Resources file updated with Byte-Pair Encoding

a technique we will use to tokenize the engress' words
2025-09-17 12:06:01 +02:00
parent 12bd781fd3
commit 553b86cac2
1 changed files with 97 additions and 0 deletions
--- a/docs/RESOURCES.md
+++ b/docs/RESOURCES.md
@@ -0,0 +1,97 @@
 # Byte-Pair Encoding (BPE)
 ## Overview
 Byte-Pair Encoding (BPE) is a simple but powerful text compression and tokenization algorithm.  
 Originally introduced as a data compression method, it has been widely adopted in **Natural Language Processing (NLP)** to build subword vocabularies for models such as GPT and BERT.
 ---
 ## Key Idea
 BPE works by iteratively replacing the most frequent pair of symbols (initially characters) with a new symbol.  
 Over time, frequent character sequences (e.g., common morphemes, prefixes, suffixes) are merged into single tokens.
 ---
 ## Algorithm Steps
 1. **Initialization**  
   - Treat each character of the input text as a token.

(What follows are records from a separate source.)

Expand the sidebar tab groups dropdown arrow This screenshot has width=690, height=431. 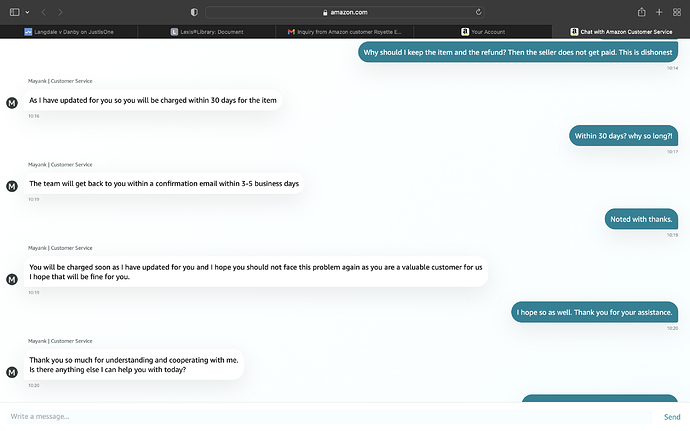click(28, 12)
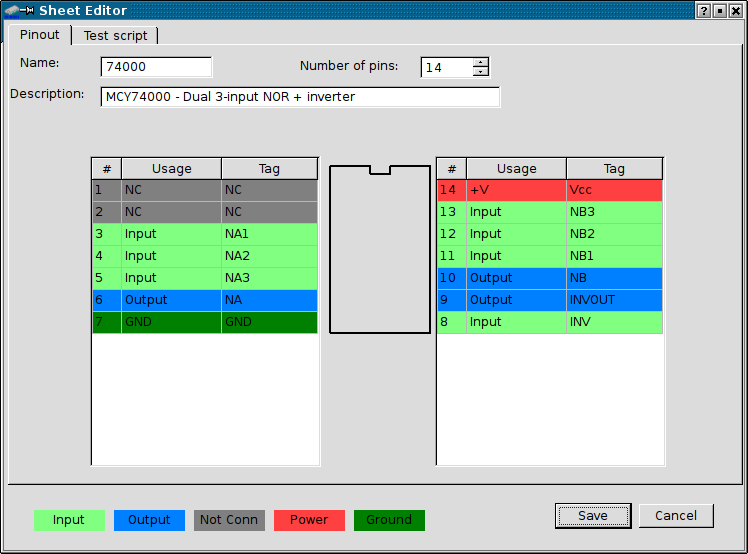The width and height of the screenshot is (748, 554).
Task: Click the Description text field
Action: pos(300,97)
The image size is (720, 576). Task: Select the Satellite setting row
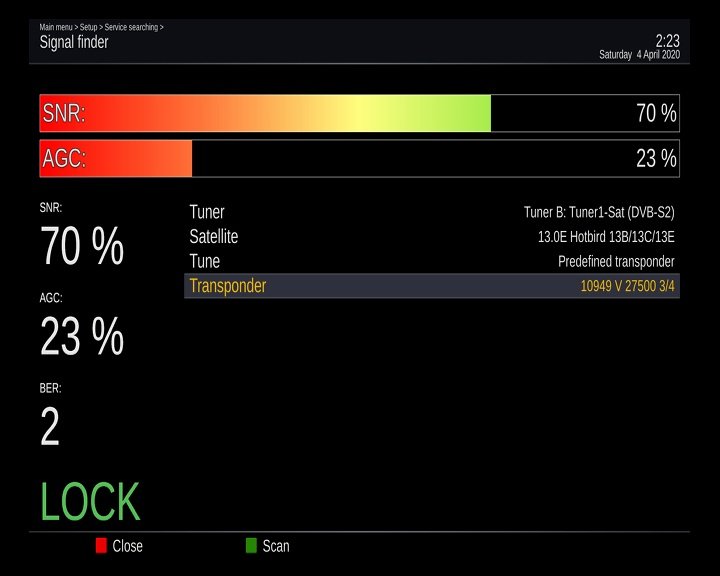[x=213, y=237]
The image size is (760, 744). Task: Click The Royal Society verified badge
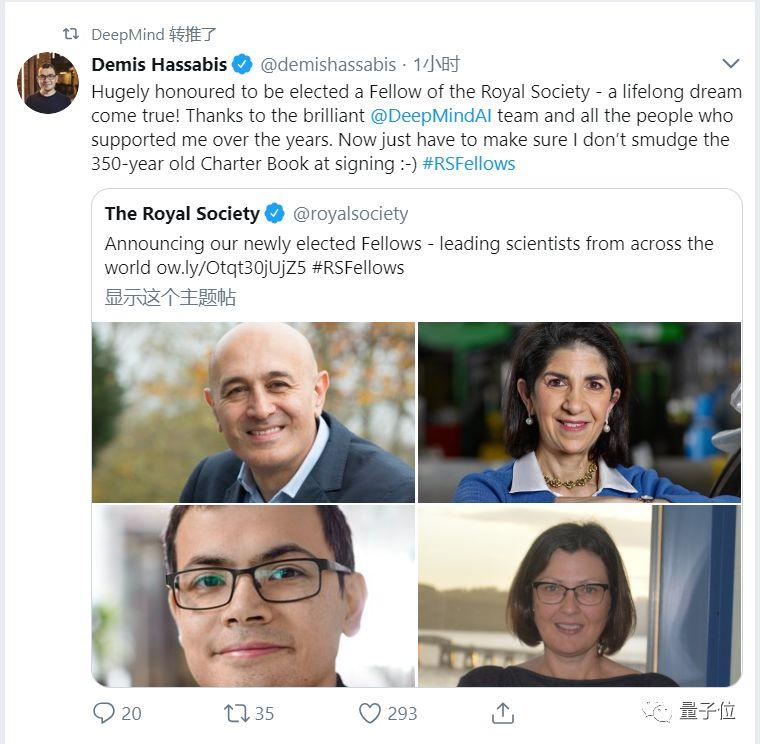tap(275, 213)

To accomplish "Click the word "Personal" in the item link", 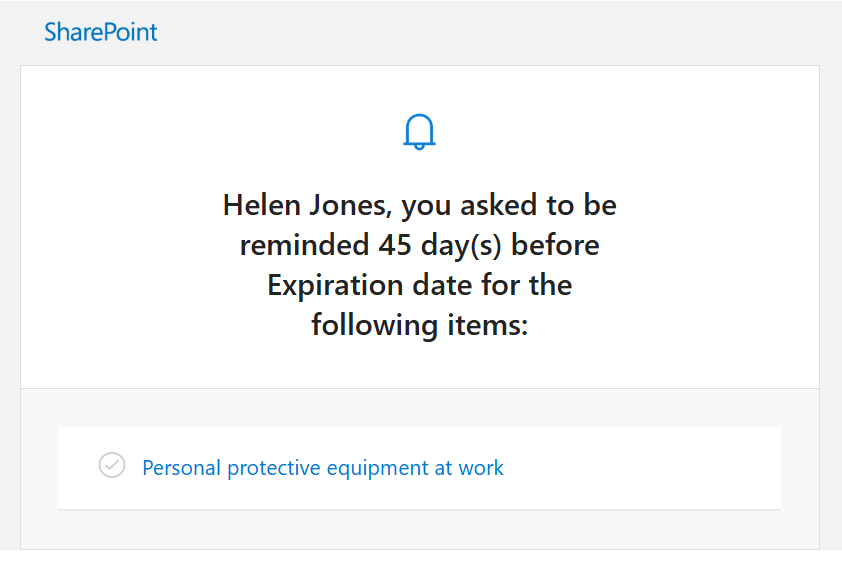I will pos(182,467).
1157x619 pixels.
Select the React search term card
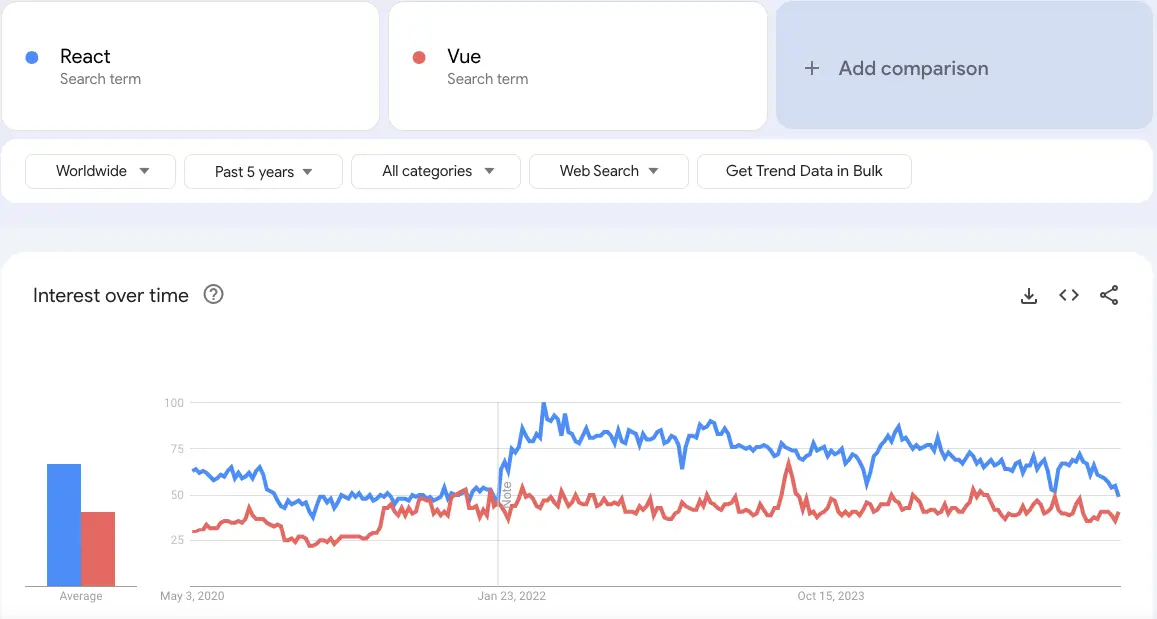pos(190,66)
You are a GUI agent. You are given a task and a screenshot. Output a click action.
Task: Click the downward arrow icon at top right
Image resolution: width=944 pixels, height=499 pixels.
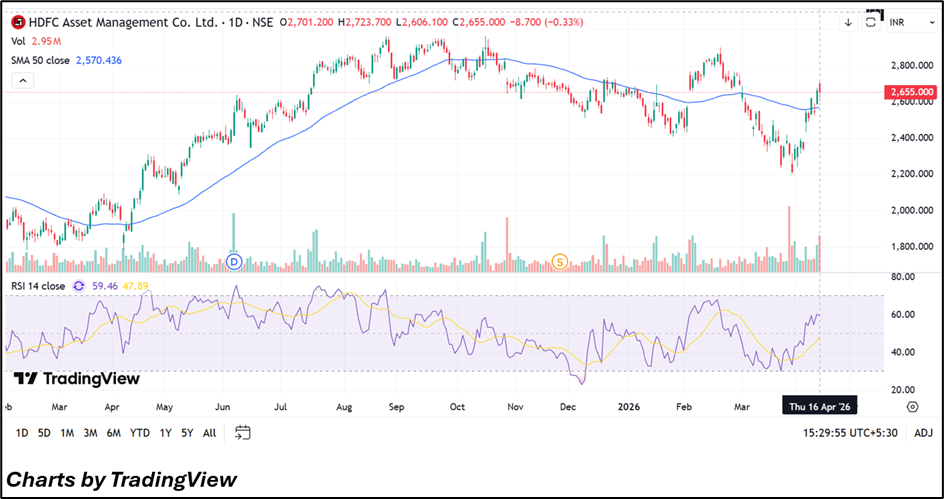(848, 21)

 2. **Find Frequent Pairs**  
   - Count all adjacent token pairs in the sequence.
 3. **Merge Most Frequent Pair**  
   - Replace the most frequent pair with a new symbol not used in the text.
 4. **Repeat**  
   - Continue until no frequent pairs remain or a desired vocabulary size is reached.
 ---
 ## Example
 Suppose the data to be encoded is:
 ```
 aaabdaaabac
 ```
 ### Step 1: Merge `"aa"`
 Most frequent pair: `"aa"` → replace with `"Z"`
 ```
 ZabdZabac
 Z = aa
 ```
 ---
 ### Step 2: Merge `"ab"`
 Most frequent pair: `"ab"` → replace with `"Y"`
 ```
 ZYdZYac
 Y = ab
 Z = aa
 ```
 ---
 ### Step 3: Merge `"ZY"`
 Most frequent pair: `"ZY"` → replace with `"X"`
 ```
 XdXac
 X = ZY
 Y = ab
 Z = aa
 ```
 ---
 At this point, no pairs occur more than once, so the process stops.
 ---
 ## Decompression
 To recover the original data, replacements are applied in **reverse order**:
 ```
 XdXac
 → ZYdZYac
 → ZabdZabac
 → aaabdaaabac
 ```
 ---
 ## Advantages
 - **Efficient vocabulary building**: reduces the need for massive word lists.  
 - **Handles rare words**: breaks them into meaningful subword units.  
 - **Balances character- and word-level tokenization**.  
 ---
 ## Limitations
 - Does not consider linguistic meaning—merges are frequency-based.  
 - May create tokens that are not linguistically natural.  
 - Vocabulary is fixed after training.